Google’s Gemini models offer multimodal capabilities with very large context windows.

Configuration

Add to your env_backend.env:

GOOGLE_API_KEY=AIza...your-api-key

Then restart the backend:

docker compose restart backend

Available Models

ModelContextFeaturesStatus
gemini-2.0-flash1MVision, Tool Use, AudioRecommended
gemini-1.5-pro1MVision, Tool UseSupported
gemini-1.5-flash1MVision, Tool UseSupported (fast)
gemini-pro32KBasicDeprecated

Key Features

  • Massive Context: Up to 1M tokens
  • Multimodal: Process text, images, and audio
  • Fast: Quick response times with Flash variants

Regional Providers (Swedish Data Residency)

For organizations requiring data to remain within Sweden or the EU, Eneo supports regional AI providers.

Berget AI

Swedish AI infrastructure with data residency guarantees.

curl -X PUT "https://api.your-domain.com/api/v1/sysadmin/tenants/{tenant_id}/credentials/berget" \ -H "X-API-Key: your-super-admin-api-key" \ -H "Content-Type: application/json" \ -d '{ "api_key": "your-berget-api-key", "api_base": "https://api.berget.ai/v1" }'

Available Models:

  • berget/llama-3-70b - Llama 3 70B hosted in Sweden
  • berget/mistral-large - Mistral Large with Swedish data residency

GDM (Government Digital Services)

Swedish government-approved AI infrastructure.
***
**ACTIONS TO TAKE:**
A) List the key features of the Gemini models named in the model provider guide.
B) From the model provider guide, reproduce everything from "Add to your" down to "Tool UseSupported (fast)".

**RECORDED INFORMATION:**
***
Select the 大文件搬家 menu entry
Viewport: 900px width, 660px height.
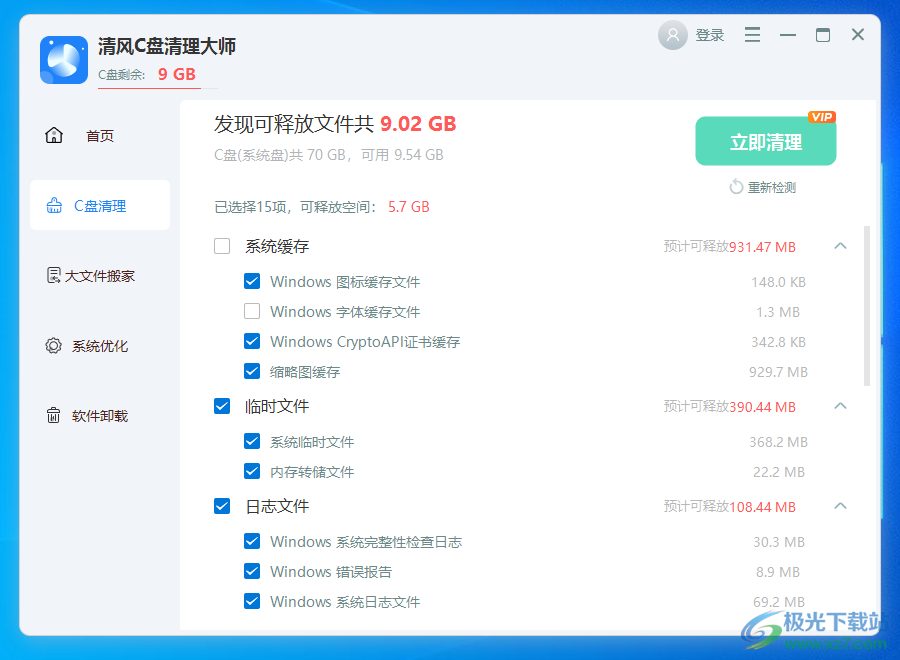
***
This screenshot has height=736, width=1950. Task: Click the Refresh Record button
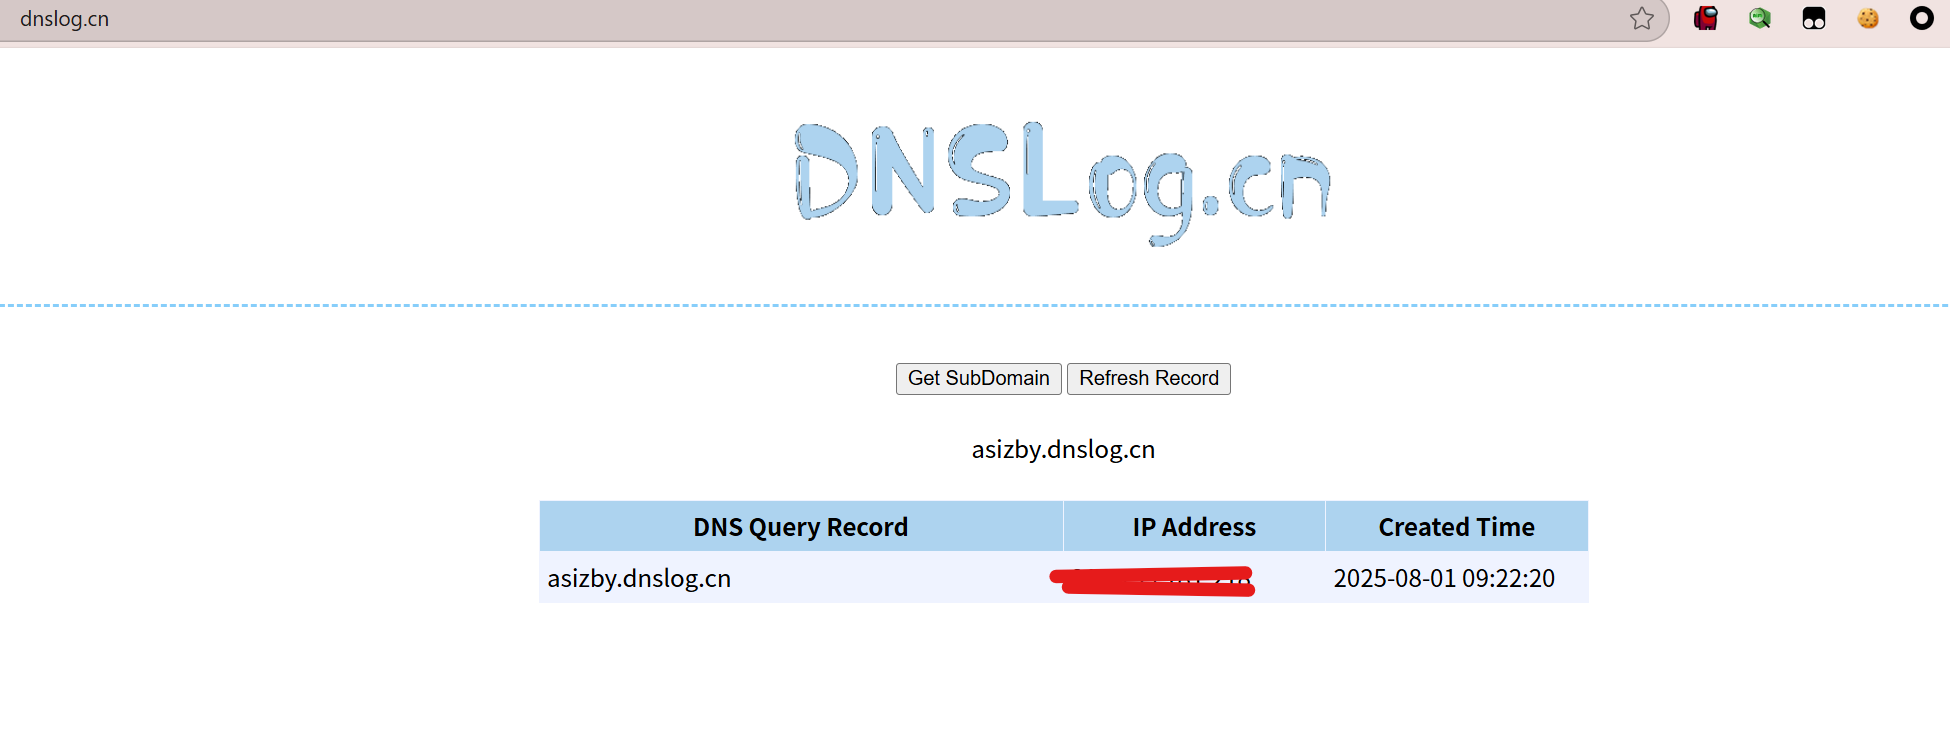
***
**EXERCISE SOLUTIONS:**
A) Massive Context, Multimodal, Fast

B)
Add to your env_backend.env:

GOOGLE_API_KEY=AIza...your-api-key

Then restart the backend:

docker compose restart backend

Available Models

ModelContextFeaturesStatus
gemini-2.0-flash1MVision, Tool Use, AudioRecommended
gemini-1.5-pro1MVision, Tool UseSupported
gemini-1.5-flash1MVision, Tool UseSupported (fast)